Perhaps coincidence. Still, interesting.



Perhaps coincidence. Still, interesting.

Almost certainly a coincidence. RSA was under an Advanced Persistent Threat (APT) a while back in March, which might have lead to compromising the security of the SecurID tokens.

http://www.pcworld.com/businesscenter/article/222522/rsa_war...

http://www.rsa.com/node.aspx?id=3872


Very likely a coincidence. D-Wave is a bit of a joke.

  Do you think the method is scaleable up to the 128 qubits that D-Wave is claiming?

  Well, there’s no reason of principle why you couldn’t scale to a larger
  number of qubits!  But given the history here, I’d be skeptical of
  claims by D-Wave to have done so already, and would want to see the
  evidence.  (As usual, the burden is on D-Wave to prove that they’ve done
  something, not on everyone else to prove that they haven’t!)

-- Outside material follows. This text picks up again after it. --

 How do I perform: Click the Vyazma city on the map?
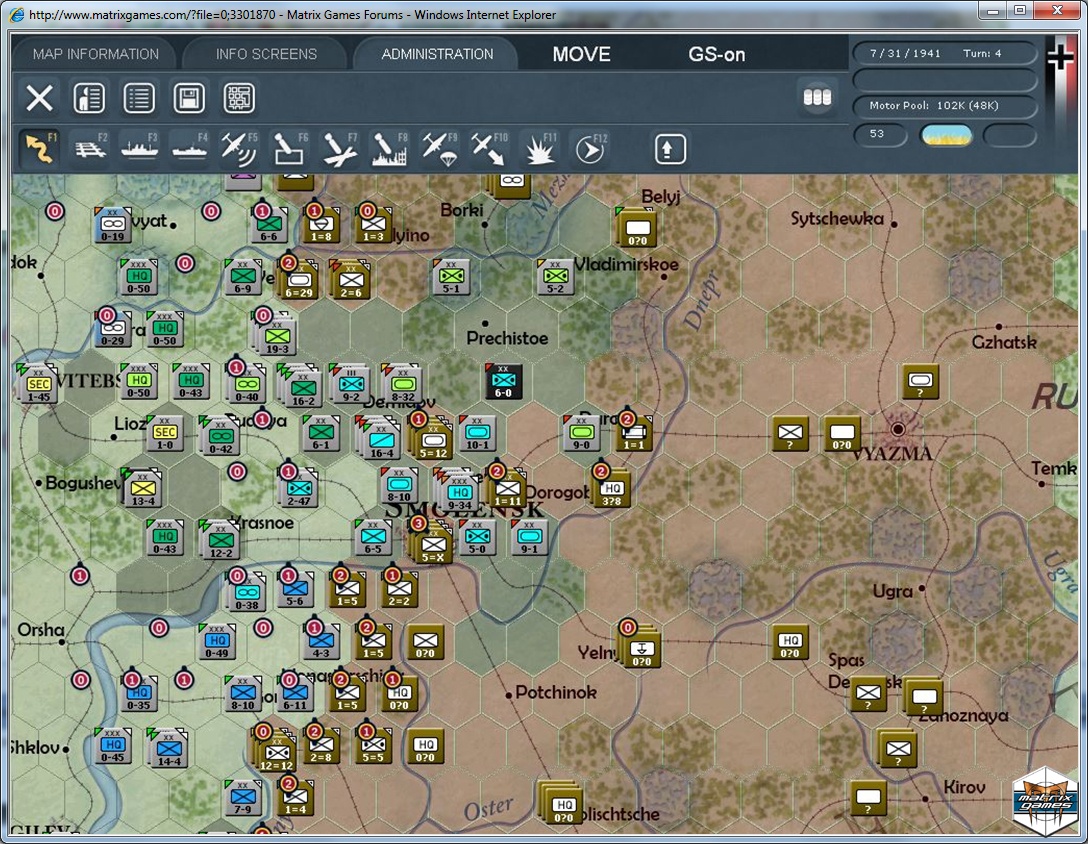point(898,430)
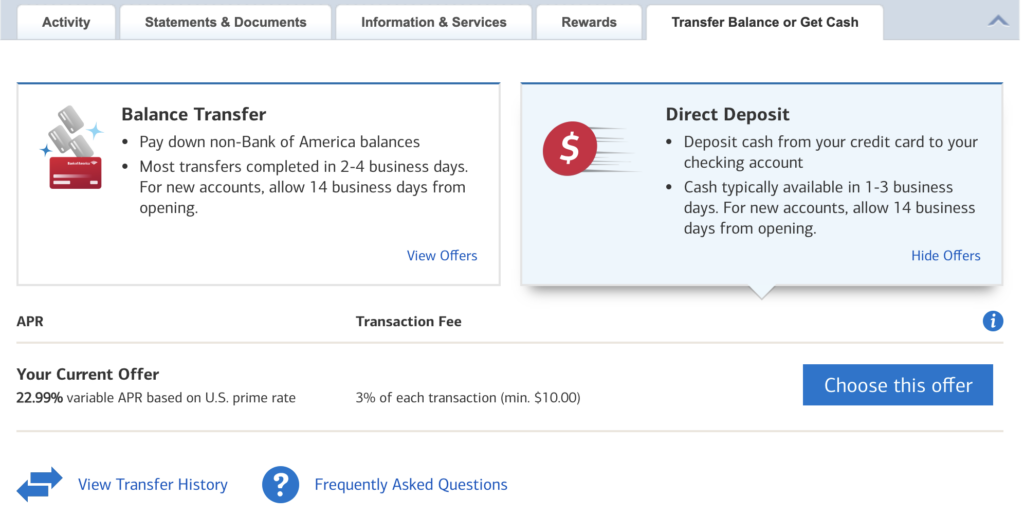Image resolution: width=1024 pixels, height=532 pixels.
Task: Click the red dollar sign Direct Deposit icon
Action: (x=568, y=149)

  http://blogs.forbes.com/alexknapp/2011/05/24/q-and-a-with-prof-scott-aaronson-on-d-waves-quantum-computer/


Many times, the success of a project in a company large enough to buy and operate a D-Wave computer has more to do with the amount written in the check than with attaining measurable results. Success will be defined according to what was achieved and the worst possible outcome is the person responsible for the project accepting a position on the vendor.


Certainly coincidence especially since (as I tire of reminding people every time D-Wave claims that their devices are "quantum computers") the "quantum computer" in question is not a quantum computer in the usual sense (and in particular can't break cryptography).